Goal =>
Pick out every line in the records below that contains the string "model", and copy those lines. Case counts.

Raw data =>
------------------------------------------------
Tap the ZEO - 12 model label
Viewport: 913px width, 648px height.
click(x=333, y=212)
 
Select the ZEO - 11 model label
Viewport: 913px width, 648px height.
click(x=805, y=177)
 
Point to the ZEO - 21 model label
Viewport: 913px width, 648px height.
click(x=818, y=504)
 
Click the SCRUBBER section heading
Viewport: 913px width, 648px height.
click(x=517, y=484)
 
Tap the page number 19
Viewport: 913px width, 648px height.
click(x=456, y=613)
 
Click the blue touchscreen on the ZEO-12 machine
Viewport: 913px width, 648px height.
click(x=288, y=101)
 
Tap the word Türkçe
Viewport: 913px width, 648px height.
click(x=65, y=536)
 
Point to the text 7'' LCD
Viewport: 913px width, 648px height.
------------------------------------------------
Solution to the exercise =>
Tap the ZEO - 12 model label
Select the ZEO - 11 model label
Point to the ZEO - 21 model label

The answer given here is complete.